MTB News & racing round-up for May 19, 2006
Edited by Steve Medcroft
World Champion is as World Champion does
By Steve Medcroft and Rob Jones
In round two of the UCI cross-country Word Cup (Madrid, Spain May 13-14) reigning Olympic and world champions Julien Absalon (Bianchi Agos) and Gunn-Rita Dahle-Flesjaa (Multivan Merida) did their rainbow-striped jerseys proud in front of huge groups of racers. After a six-week gap from the Curacao World Cup opener, over 200 men and 110 women lined up to run circles around a 7.5-kilometer loop in Casa de Campo park on the outskirts of the city centre.
Gunn-Rita Dahle zips up, ready for the finish
Photo ©: Rob Jones
Norwegian Dahle-Flesjaa continues to make mountain-bike racing look easy.
She started fast, benefiting immensely from her front-line starting spot
as the riders behind her clogged up into the first set of singletrack.
Only two women ever made her nervous after the start.
In the first lap, Spaniard Marga Fullana (Spiuk Illes Balears) nipped at the UCI champs heels before slipping in a corner and falling behind. Then Canadian Marie-Helene Premont (the only rider to beat Dahle-Flesjaa in World Cup racing in over two years) hovered as close at twenty-five seconds back through much of the rest of the race. "I was nervous with her on my back wheel," admitted Dahle-Flesjaa. "One little mistake would be all it would take for her to catch me."

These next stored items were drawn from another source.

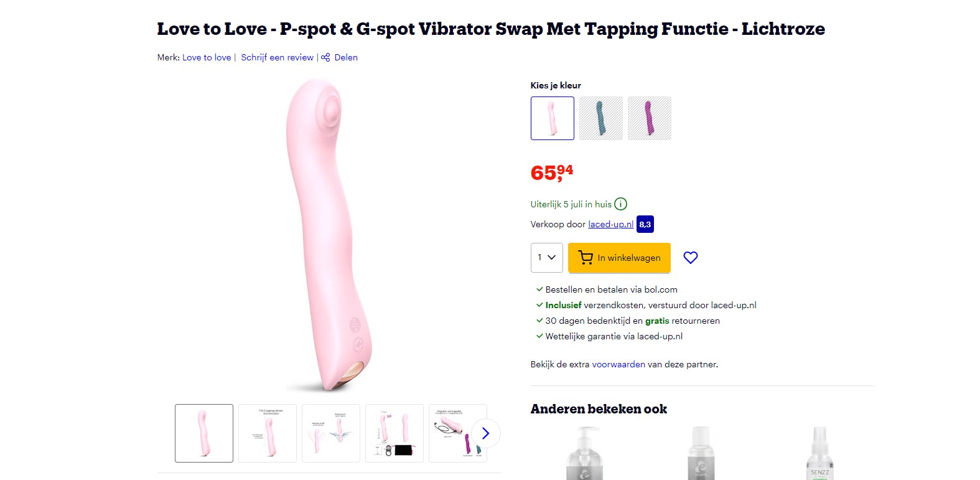Open the SENZZ spray bottle product

819,453
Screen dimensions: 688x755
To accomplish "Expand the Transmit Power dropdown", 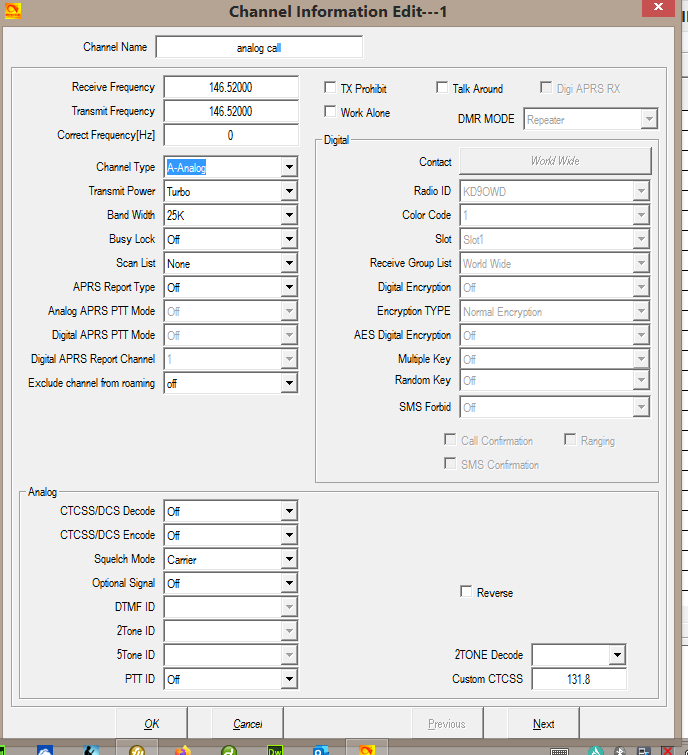I will pyautogui.click(x=288, y=191).
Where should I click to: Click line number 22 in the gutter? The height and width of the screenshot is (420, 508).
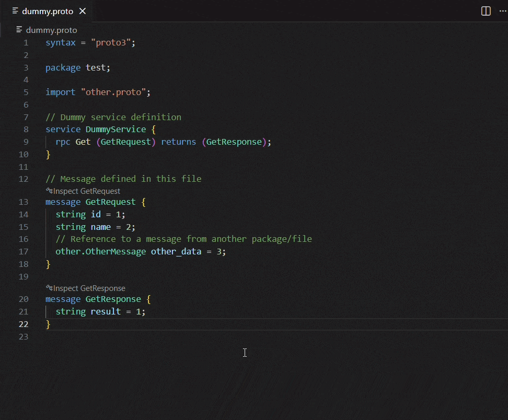tap(23, 324)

Luck worked against Premont though. "There was a lot of glass on the course and it punctured my tyre," she said afterwards. "It was a slow leak at first and I tried my CO2 cartridge but it wouldn't keep the tire up. Then in a corner the tire came off and I crashed. So I had to run for a long time (to the technical zone); maybe almost two kilometres. I was feeling so good, I would have had second for sure." Premont ultimately placed tenth.
Photo ©: Rob Jones
In the men's race, Absalon had wheel-suckers up until the very last lap. While
riders who couldn't complete the short course in greater than 80% of the
leader's time were being pulled with one and two laps to go, an elite
group was forming up front including Julien Absalon (Bianchi Agos), Christoph
Sauser (Specialized Factory Racing), Ralph Näf (Multivan Merida),
Jose Hermida (Multivan Merida), Curacao winner Bart Brentjens (Giant),
Roel Paulissen (Giant), Fredrik Kessiakoff (Cannondale-Vredstein), Michael
Weiss (SRM Simplon Team) and Seamus McGrath (Felt-Canadian National).
The speed remained high through the seven-lap race and by the final spin around
the course, Absalon had only Ralph Näf and Christoph Sauser left
to deal with. All three riders knew that it would be critical to be first
to a final climb that dumped out onto the finishing straight.
"It was a tactical race, an exciting race, where you always had to be attentive - one mistake and you were finished," explained Absalon. "On the last lap, I attacked on the first climb and Ralph was gone. Sausie (Sauser) was strong; we were both attacking but always together, never able to drop each other. So in the last 500 meters my manager yelled to me 'Pass here, it is the last place to pass'. It was true, because there were corners after that where it was not possible for him to pass me."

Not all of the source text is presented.